* DATA ROWS:
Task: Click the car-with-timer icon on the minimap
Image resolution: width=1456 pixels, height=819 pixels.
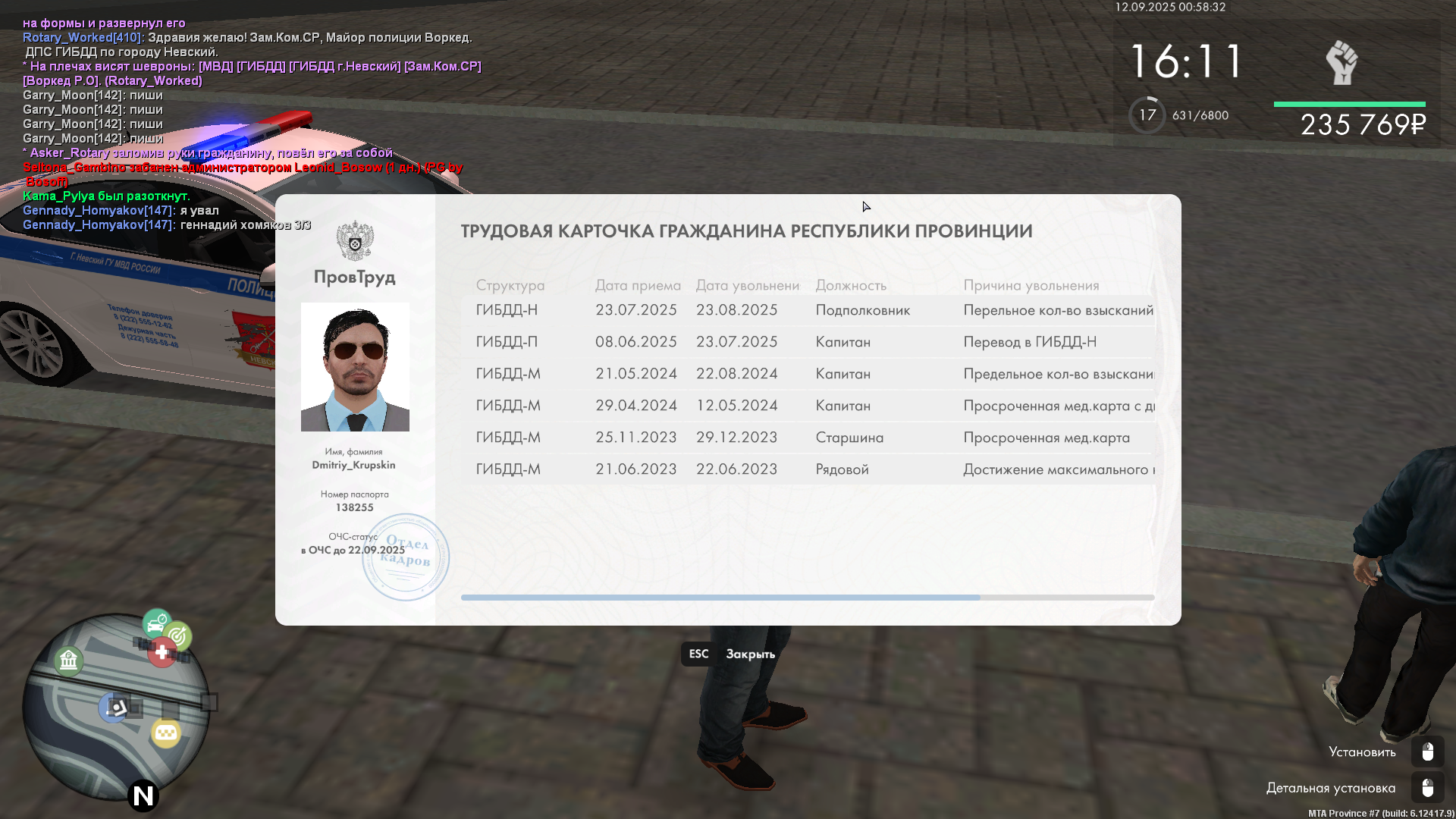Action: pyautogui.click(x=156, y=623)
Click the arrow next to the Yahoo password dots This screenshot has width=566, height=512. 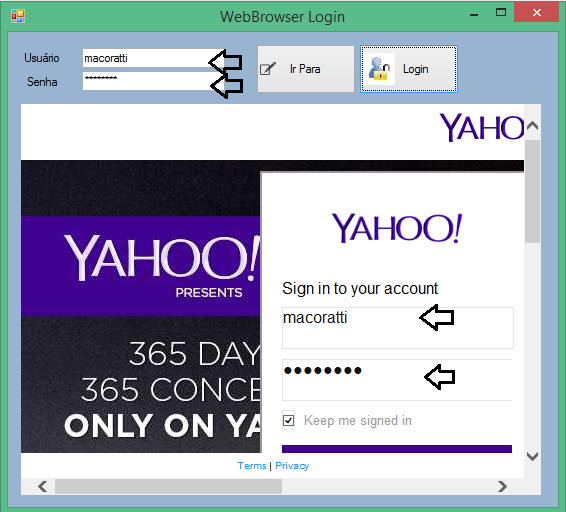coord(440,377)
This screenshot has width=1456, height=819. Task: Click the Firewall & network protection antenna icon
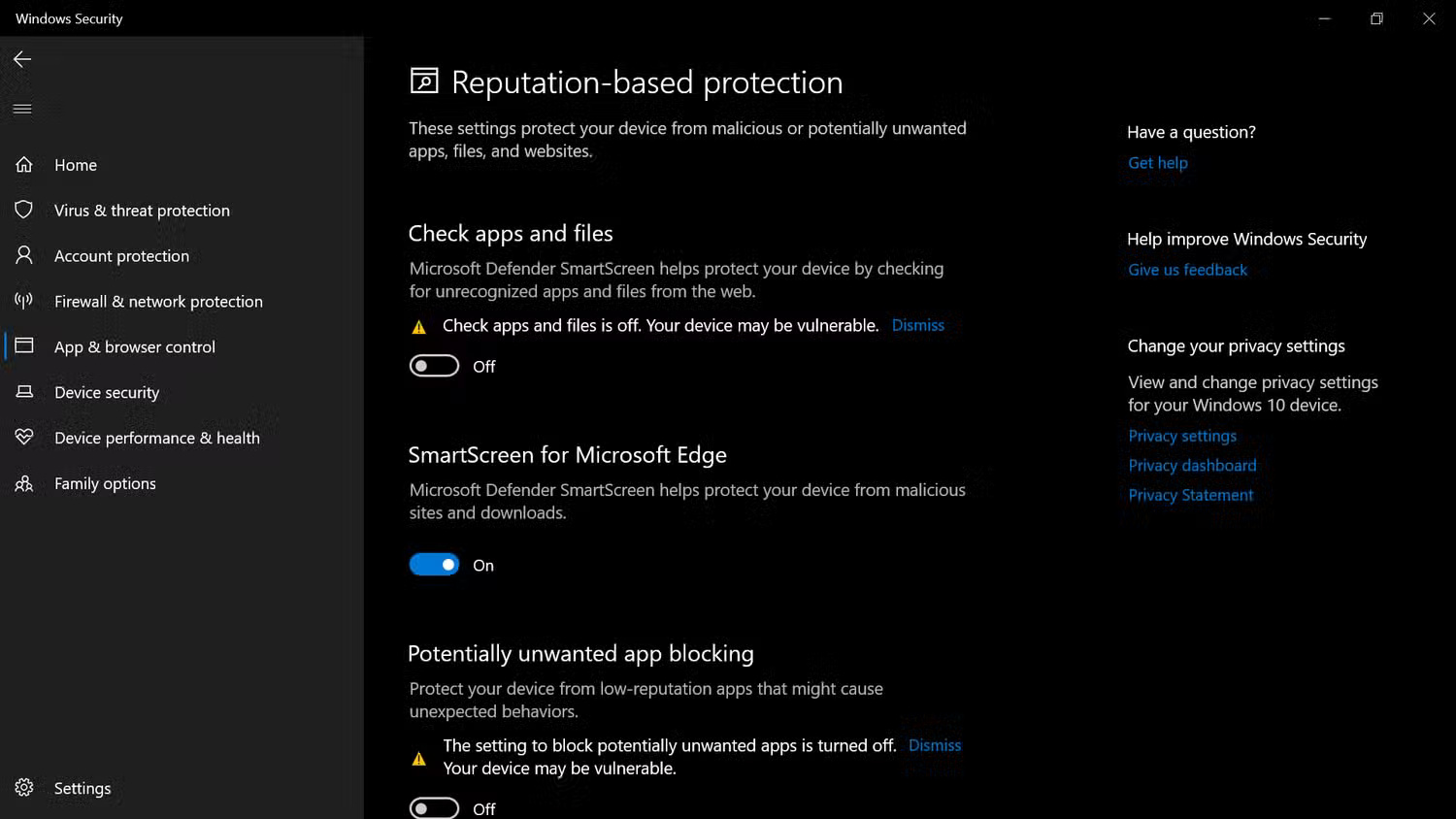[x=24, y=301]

* * *

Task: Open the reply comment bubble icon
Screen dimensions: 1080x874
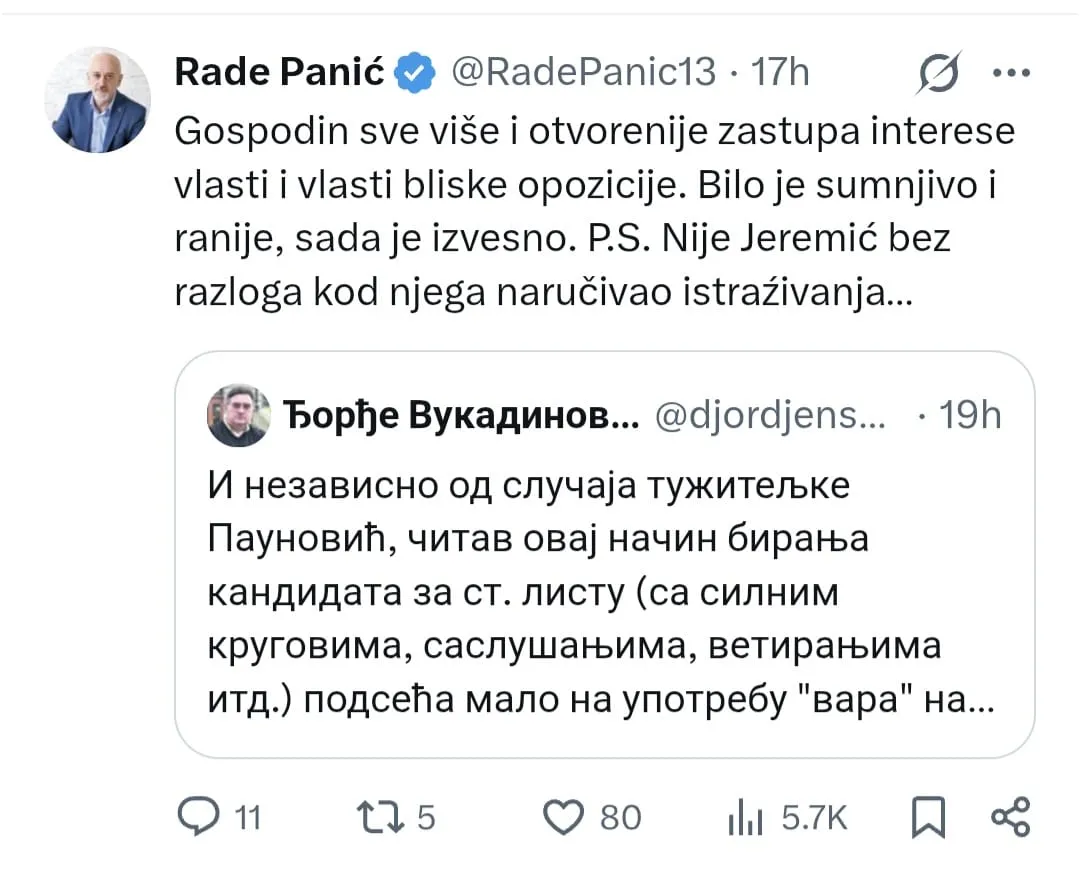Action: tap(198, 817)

==

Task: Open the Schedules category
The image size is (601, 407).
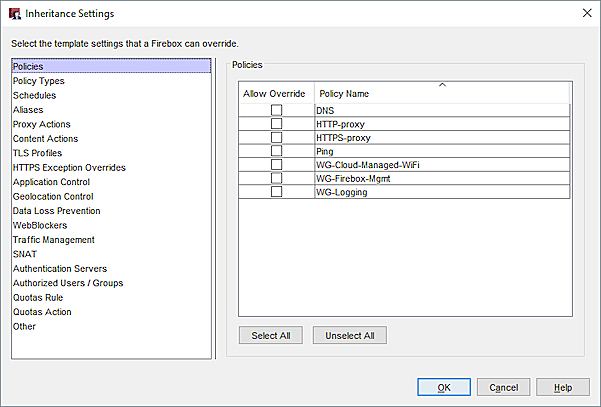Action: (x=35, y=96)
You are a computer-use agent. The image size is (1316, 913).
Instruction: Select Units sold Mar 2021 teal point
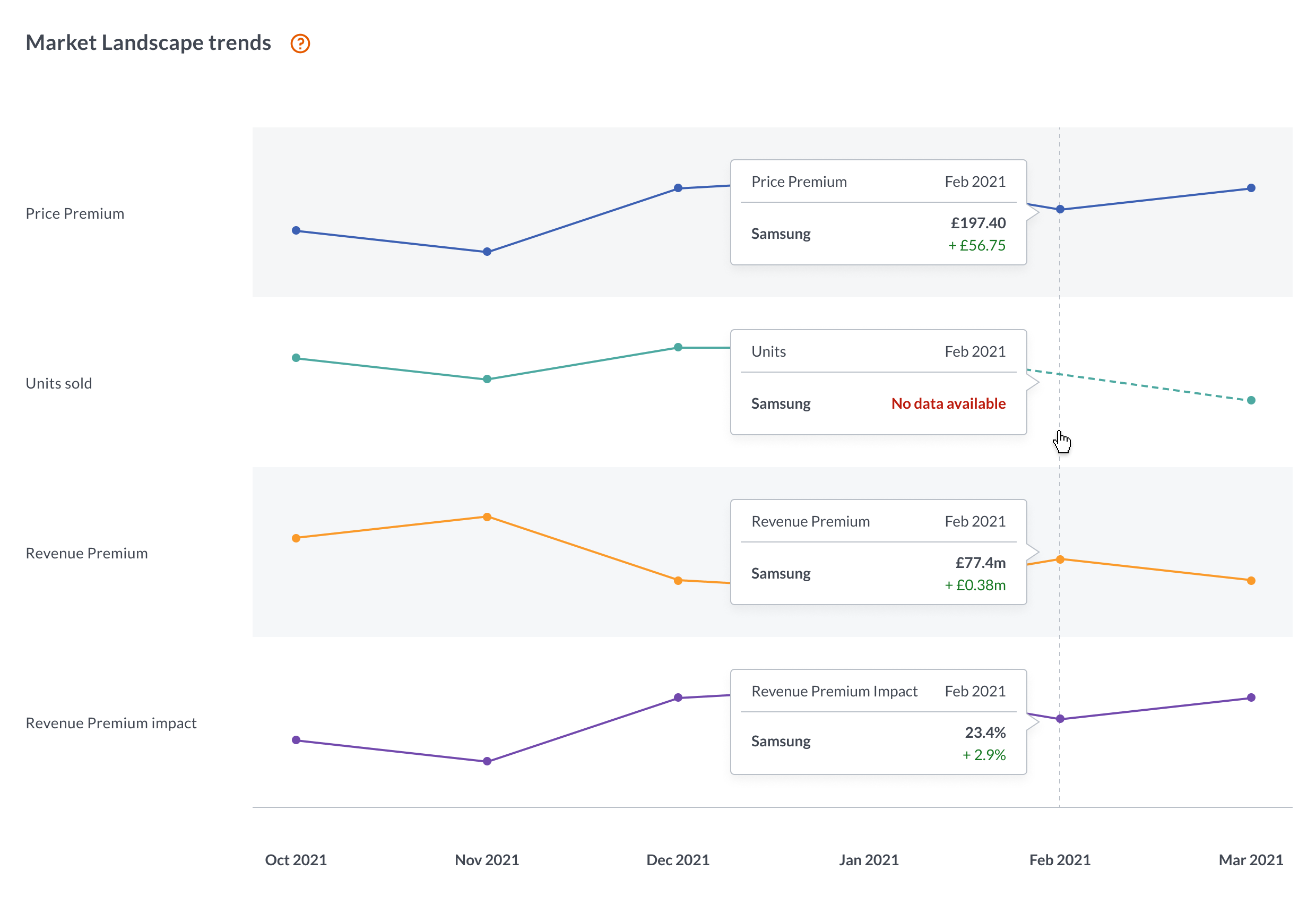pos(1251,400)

* WHAT TO PRODUCE: Rewrite the stretch of rows from the line containing "You are a computer-use" through the line containing "pos(1251,400)", changing "teal" to "orange" and keeping everything else the same. Leave the pictures out.

* OUTPUT BELOW:
You are a computer-use agent. The image size is (1316, 913).
Instruction: Select Units sold Mar 2021 orange point
pos(1251,400)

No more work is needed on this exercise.